What is needed: Set down the entries below exactly; drop the pictures.

Provided information:
---

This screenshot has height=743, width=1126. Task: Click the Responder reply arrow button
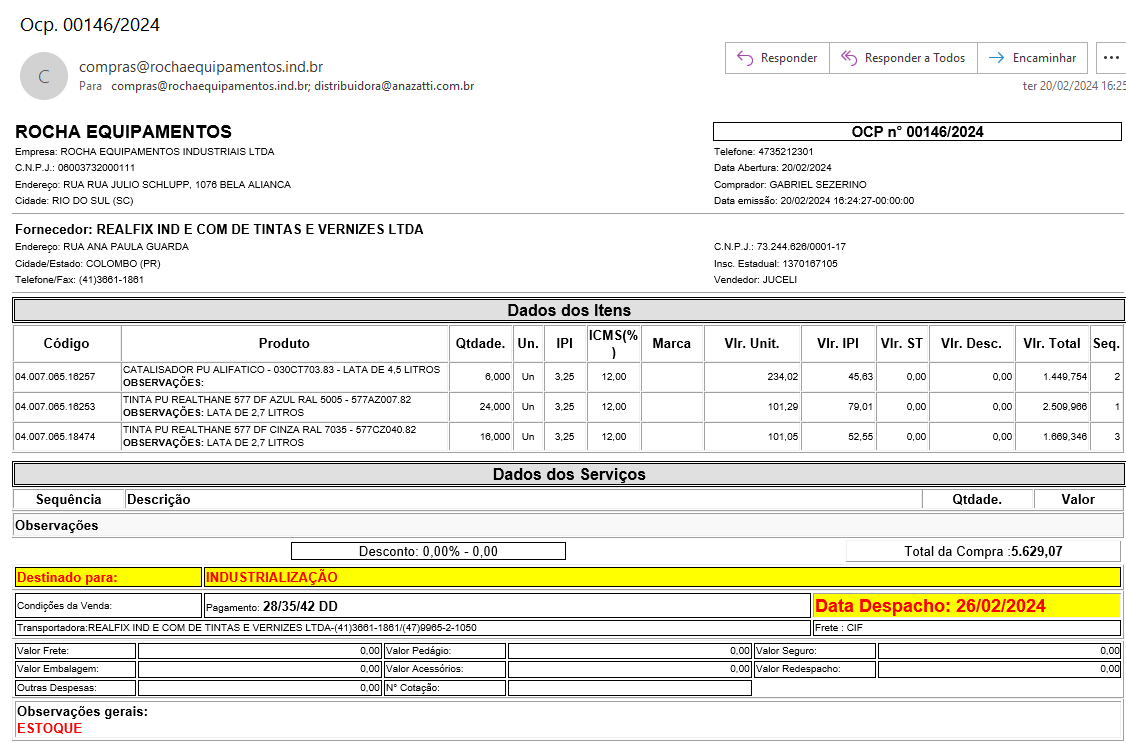pos(777,58)
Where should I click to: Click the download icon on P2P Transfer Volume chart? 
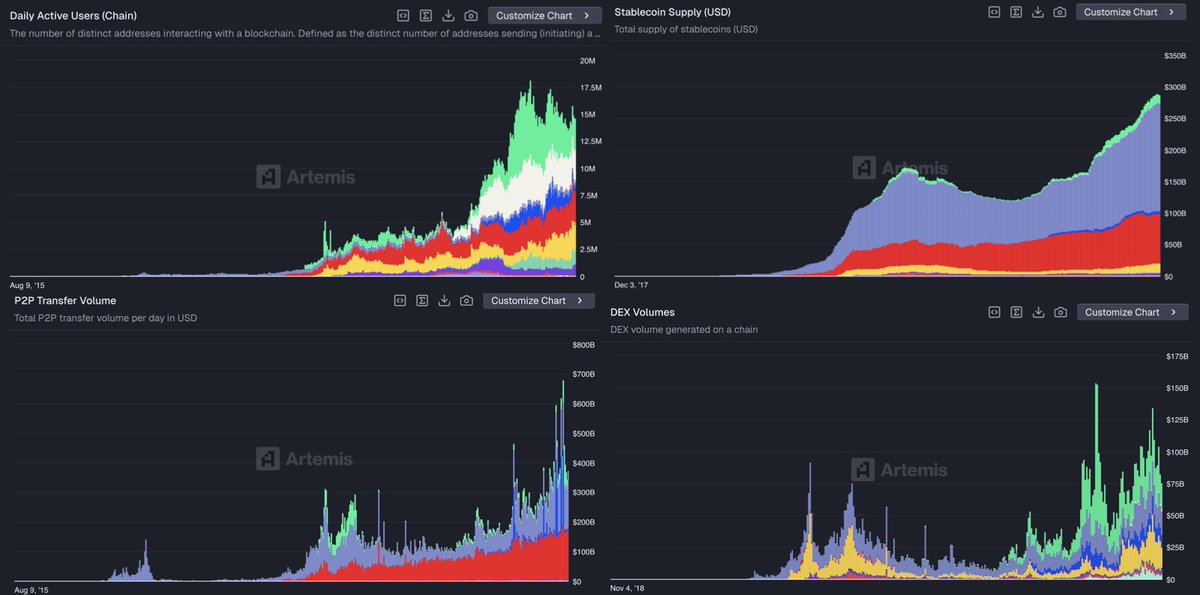444,300
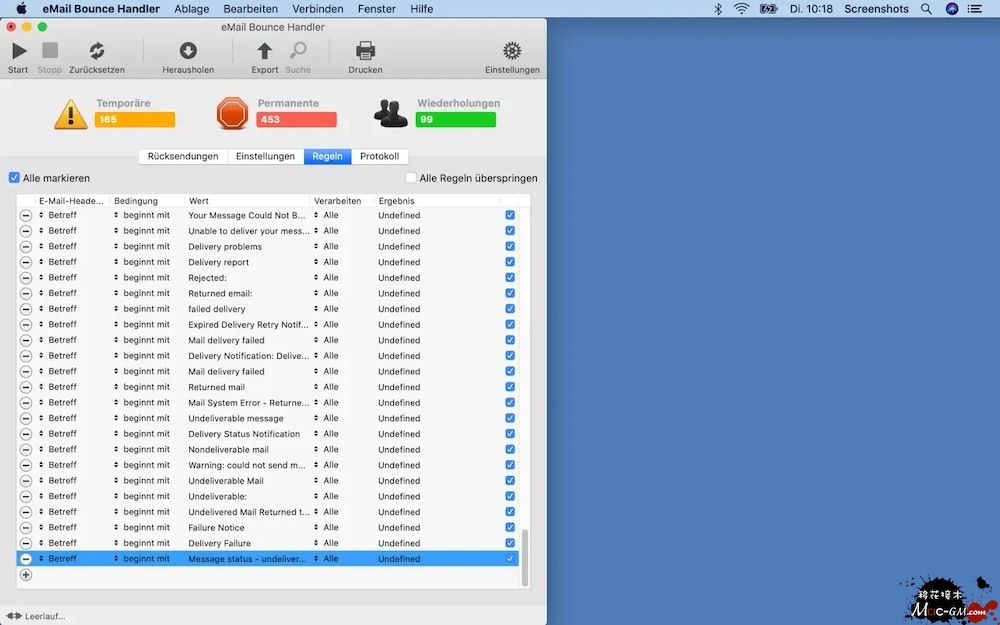
Task: Click the rules list vertical scrollbar
Action: 525,555
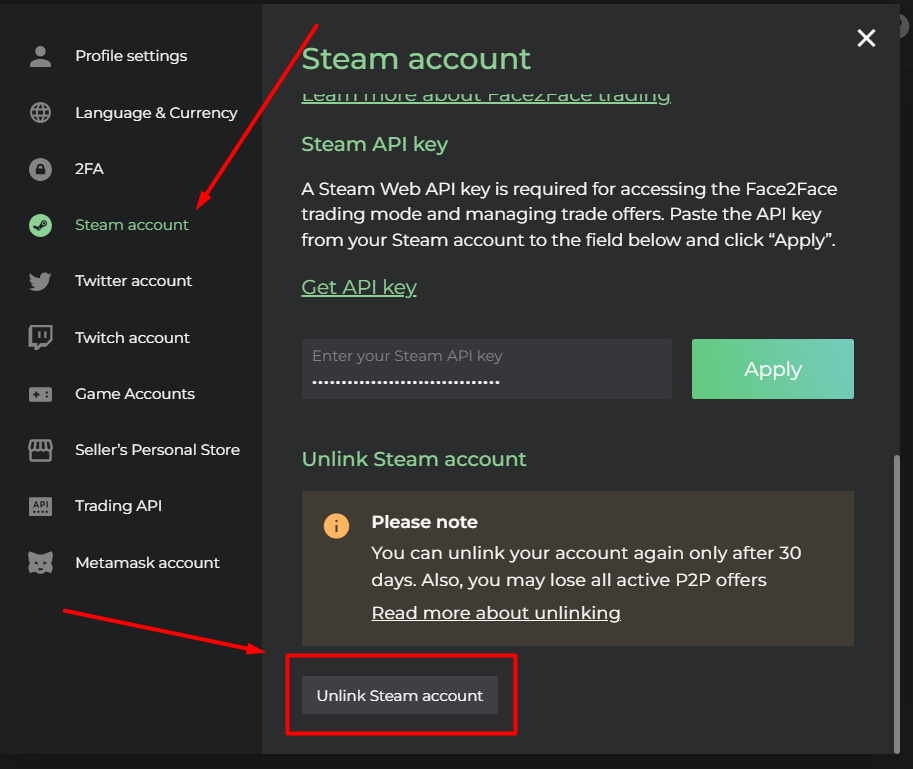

---

Response:
This screenshot has height=743, width=1126. Task: Click the Responder reply arrow button
pos(777,58)
Where should I click to: Click the download icon on P2P Transfer Volume chart? 
444,300
Task: Click the rules list vertical scrollbar
Action: 525,555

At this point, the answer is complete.